TASK INSTRUCTIONS: Return nothing but the lines from the line with "The width and" through the last line of the entries that follow, copied exactly and free of pictures.
RECORDS SUPPLIED section start
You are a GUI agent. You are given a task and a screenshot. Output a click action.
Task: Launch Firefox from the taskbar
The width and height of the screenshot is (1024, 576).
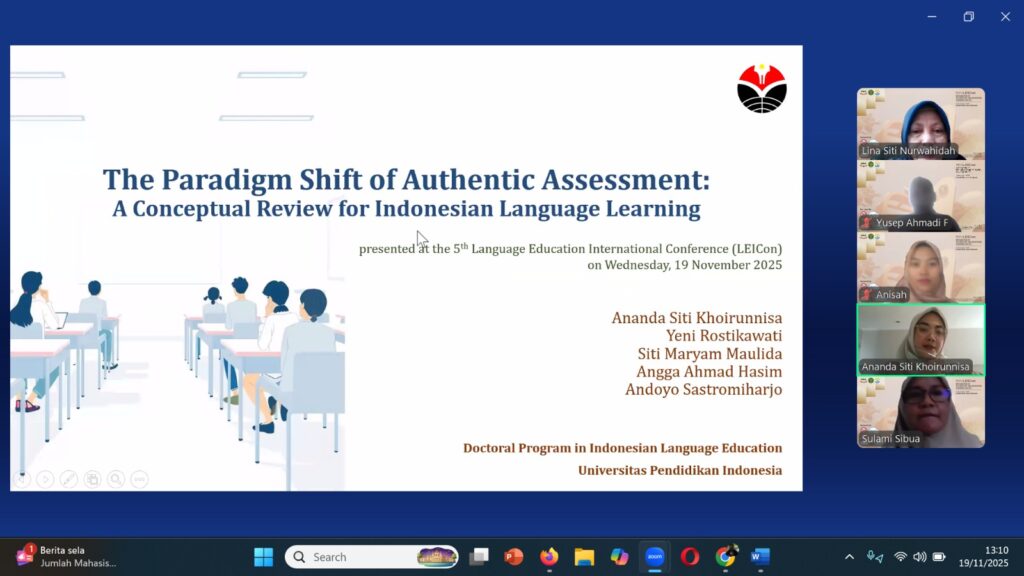pos(549,557)
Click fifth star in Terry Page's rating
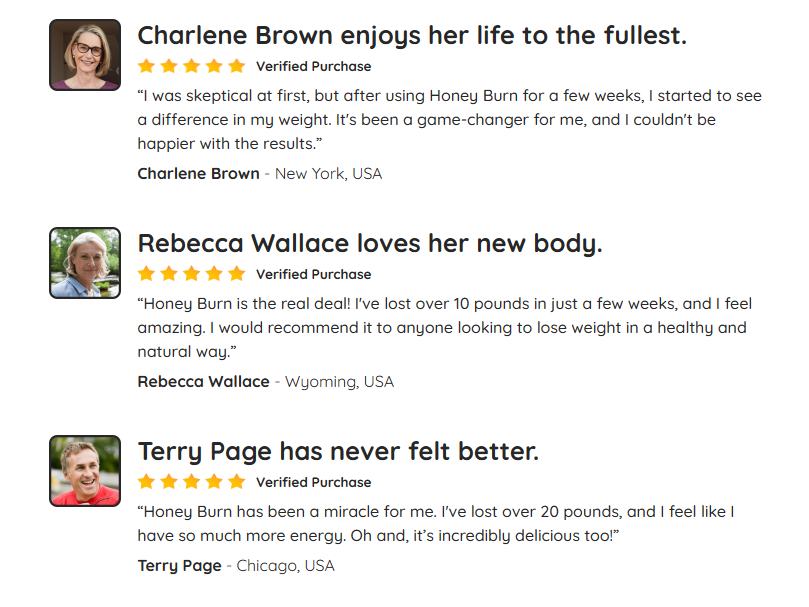Screen dimensions: 809x607 (237, 482)
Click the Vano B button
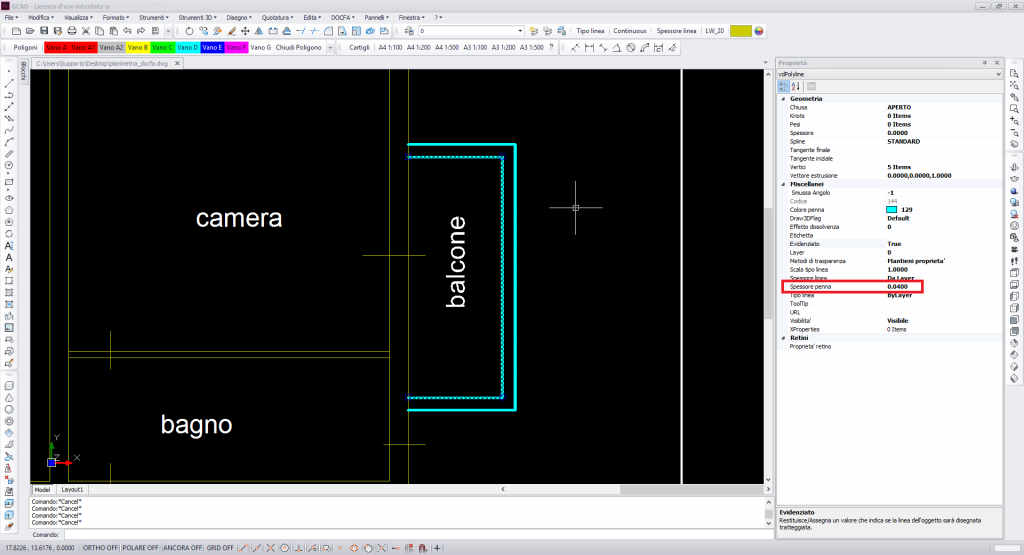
RECORDS SUPPLIED section end
RESPONSE BELOW:
The width and height of the screenshot is (1024, 576).
pos(549,557)
Click fifth star in Terry Page's rating
Screen dimensions: 809x607 (237, 482)
Click the Vano B button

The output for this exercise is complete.